== Instructions for the task ==
Find every line below where the string "Analytics" shows up, and copy those lines.

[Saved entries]

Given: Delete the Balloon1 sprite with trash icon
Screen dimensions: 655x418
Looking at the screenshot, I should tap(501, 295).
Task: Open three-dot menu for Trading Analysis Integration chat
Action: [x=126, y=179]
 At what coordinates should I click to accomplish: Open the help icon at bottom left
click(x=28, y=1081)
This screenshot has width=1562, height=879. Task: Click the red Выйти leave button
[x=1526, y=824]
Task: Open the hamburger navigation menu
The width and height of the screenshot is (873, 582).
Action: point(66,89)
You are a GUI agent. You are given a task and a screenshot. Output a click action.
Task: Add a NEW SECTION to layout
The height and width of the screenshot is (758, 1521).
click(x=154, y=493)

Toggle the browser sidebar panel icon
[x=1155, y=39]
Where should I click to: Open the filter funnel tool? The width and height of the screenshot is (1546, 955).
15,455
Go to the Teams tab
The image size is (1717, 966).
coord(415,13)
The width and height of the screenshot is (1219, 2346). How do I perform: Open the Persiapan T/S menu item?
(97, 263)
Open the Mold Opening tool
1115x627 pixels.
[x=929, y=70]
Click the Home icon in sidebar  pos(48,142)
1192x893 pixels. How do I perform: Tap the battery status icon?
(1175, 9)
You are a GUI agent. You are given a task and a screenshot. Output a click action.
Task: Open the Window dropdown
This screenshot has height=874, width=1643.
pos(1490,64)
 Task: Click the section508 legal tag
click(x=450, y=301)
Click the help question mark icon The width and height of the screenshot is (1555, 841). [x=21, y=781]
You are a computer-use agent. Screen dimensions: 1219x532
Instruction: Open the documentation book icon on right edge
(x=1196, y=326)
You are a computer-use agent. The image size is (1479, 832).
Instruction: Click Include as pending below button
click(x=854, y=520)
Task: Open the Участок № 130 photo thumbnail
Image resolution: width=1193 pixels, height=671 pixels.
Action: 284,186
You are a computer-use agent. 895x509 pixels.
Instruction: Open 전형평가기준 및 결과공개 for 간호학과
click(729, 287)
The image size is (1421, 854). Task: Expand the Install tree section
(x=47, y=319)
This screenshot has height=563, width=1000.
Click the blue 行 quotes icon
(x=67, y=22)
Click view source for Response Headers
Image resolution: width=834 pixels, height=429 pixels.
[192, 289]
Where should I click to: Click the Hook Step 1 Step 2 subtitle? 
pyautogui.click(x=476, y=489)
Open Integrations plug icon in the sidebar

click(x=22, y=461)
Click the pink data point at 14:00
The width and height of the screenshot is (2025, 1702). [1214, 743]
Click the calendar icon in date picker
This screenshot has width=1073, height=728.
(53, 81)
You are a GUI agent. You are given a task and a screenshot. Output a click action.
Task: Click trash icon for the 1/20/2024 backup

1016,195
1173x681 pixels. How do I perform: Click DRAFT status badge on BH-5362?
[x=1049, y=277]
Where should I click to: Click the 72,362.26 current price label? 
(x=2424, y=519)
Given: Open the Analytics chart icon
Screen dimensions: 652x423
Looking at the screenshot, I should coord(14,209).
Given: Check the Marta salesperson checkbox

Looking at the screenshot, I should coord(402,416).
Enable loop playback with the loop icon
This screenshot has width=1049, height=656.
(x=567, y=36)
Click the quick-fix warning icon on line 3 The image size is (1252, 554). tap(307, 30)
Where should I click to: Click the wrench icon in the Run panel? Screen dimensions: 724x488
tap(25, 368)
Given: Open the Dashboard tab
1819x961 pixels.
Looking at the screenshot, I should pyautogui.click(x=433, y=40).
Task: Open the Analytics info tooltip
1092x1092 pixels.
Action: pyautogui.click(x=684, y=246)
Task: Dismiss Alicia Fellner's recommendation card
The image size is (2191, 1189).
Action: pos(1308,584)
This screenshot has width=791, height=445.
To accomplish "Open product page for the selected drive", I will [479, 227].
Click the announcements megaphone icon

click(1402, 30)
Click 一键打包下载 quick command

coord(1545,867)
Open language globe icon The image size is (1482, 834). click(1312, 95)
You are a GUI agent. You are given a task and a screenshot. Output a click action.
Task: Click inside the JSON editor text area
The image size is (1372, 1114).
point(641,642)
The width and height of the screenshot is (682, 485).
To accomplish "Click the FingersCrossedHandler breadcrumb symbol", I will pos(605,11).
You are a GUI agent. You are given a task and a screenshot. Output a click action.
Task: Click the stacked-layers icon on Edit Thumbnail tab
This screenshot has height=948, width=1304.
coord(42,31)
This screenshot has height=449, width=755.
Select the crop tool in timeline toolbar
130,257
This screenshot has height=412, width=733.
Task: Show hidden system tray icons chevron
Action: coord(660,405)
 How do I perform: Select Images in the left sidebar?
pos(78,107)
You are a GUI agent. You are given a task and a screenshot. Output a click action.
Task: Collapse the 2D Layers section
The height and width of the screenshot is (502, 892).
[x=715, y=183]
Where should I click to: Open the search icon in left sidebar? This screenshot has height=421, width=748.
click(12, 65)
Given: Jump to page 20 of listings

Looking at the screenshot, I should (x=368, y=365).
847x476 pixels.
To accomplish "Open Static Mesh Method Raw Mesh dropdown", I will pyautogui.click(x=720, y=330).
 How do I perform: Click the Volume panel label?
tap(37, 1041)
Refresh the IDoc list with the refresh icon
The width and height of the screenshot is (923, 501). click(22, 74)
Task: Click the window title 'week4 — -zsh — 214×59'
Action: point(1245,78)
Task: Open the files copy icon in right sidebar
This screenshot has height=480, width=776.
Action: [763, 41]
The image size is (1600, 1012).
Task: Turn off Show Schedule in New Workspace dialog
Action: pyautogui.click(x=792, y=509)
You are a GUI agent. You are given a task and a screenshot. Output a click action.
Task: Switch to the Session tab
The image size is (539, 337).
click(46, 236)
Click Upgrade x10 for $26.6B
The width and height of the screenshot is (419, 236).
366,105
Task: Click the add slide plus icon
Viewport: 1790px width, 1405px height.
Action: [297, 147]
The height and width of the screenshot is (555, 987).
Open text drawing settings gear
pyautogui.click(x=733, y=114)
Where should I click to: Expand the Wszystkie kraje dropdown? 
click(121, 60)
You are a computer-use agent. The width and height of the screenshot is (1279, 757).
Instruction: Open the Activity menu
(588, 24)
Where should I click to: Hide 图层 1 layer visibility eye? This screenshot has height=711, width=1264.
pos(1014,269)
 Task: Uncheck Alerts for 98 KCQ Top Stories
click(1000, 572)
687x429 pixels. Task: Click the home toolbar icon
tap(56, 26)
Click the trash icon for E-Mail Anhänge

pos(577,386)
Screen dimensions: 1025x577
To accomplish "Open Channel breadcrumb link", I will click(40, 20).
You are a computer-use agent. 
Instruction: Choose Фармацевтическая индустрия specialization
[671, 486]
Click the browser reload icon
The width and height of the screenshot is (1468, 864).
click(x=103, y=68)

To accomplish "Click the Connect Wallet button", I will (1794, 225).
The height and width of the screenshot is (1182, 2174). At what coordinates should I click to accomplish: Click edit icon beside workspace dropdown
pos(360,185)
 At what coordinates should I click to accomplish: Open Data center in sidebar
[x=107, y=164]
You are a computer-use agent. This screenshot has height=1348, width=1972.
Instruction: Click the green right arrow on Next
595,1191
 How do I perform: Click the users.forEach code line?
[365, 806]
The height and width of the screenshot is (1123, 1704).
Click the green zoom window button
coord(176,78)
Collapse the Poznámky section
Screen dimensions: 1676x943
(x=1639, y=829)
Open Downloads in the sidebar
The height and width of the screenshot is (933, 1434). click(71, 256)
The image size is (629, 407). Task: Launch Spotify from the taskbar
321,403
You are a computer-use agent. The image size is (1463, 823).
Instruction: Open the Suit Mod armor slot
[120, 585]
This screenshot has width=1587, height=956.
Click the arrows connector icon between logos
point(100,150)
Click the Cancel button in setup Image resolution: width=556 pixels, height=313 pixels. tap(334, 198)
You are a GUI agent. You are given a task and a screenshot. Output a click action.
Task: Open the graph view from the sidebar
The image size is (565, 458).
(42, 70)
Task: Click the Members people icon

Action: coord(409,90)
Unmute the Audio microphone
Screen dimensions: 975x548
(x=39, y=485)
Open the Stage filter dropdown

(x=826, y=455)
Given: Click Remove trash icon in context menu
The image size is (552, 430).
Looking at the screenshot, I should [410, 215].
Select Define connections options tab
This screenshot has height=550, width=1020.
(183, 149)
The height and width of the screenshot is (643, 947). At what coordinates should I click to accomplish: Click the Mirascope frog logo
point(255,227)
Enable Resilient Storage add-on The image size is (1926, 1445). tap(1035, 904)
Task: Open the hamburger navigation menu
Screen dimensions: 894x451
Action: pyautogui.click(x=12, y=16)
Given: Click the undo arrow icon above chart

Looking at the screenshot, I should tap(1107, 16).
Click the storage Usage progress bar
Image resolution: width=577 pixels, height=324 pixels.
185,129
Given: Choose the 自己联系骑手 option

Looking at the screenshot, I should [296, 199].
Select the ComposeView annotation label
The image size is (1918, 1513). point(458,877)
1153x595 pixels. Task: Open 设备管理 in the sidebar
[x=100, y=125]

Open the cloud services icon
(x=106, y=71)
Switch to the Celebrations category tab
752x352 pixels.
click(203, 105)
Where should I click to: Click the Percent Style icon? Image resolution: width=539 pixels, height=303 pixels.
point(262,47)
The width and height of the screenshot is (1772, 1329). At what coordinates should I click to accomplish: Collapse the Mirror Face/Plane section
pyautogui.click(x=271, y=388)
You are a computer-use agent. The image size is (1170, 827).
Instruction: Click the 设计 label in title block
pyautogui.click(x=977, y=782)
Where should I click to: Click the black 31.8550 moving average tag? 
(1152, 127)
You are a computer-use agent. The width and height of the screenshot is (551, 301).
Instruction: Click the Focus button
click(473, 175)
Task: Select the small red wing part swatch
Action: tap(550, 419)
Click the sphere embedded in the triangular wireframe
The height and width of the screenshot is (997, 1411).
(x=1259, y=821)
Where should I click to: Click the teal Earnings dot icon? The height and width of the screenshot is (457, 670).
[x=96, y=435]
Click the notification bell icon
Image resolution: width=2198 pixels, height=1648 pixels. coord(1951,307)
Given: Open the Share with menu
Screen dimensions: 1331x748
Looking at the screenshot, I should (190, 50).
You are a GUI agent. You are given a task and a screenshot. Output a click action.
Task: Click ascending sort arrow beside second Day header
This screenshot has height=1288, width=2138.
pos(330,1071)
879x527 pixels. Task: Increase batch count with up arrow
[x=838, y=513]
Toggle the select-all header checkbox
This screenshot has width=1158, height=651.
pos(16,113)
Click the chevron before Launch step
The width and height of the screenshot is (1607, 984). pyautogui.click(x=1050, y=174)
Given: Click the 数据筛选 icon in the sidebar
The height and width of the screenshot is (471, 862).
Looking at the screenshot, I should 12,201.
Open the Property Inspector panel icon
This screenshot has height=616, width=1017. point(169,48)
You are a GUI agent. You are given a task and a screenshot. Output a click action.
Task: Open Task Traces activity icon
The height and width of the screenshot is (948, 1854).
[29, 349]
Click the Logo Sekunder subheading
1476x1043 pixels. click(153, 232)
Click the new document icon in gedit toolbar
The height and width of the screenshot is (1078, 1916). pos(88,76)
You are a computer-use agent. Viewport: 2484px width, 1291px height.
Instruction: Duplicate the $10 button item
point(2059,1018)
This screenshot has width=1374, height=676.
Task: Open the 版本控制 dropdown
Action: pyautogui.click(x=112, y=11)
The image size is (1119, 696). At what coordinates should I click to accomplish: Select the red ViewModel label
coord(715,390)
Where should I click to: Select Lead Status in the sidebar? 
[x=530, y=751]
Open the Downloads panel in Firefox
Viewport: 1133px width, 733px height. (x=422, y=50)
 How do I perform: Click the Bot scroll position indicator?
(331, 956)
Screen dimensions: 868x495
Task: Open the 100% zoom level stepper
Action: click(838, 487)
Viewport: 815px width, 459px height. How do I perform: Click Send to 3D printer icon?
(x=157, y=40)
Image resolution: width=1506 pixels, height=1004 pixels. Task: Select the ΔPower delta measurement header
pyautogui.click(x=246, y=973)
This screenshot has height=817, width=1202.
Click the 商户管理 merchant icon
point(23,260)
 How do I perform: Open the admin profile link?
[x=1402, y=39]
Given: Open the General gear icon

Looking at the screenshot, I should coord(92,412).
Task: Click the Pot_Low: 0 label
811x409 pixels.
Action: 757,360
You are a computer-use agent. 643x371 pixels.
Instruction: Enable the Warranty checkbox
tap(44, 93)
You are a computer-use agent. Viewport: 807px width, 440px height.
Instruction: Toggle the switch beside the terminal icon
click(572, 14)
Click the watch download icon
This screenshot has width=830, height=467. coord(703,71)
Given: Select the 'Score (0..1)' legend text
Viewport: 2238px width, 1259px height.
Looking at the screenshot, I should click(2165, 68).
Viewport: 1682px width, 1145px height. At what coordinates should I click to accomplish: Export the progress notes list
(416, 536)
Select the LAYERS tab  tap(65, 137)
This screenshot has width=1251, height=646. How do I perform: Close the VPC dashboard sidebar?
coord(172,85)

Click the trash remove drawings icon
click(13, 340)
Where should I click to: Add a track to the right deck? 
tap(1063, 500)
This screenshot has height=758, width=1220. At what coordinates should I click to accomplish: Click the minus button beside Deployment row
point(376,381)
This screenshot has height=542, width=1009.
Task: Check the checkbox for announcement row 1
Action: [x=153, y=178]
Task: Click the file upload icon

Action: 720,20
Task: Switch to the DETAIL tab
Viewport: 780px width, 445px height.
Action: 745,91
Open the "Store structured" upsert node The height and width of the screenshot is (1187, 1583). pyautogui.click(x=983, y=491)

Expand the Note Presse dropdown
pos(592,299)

== Result of this exercise ==
Given: Open the Analytics chart icon
Task: Open the Analytics info tooltip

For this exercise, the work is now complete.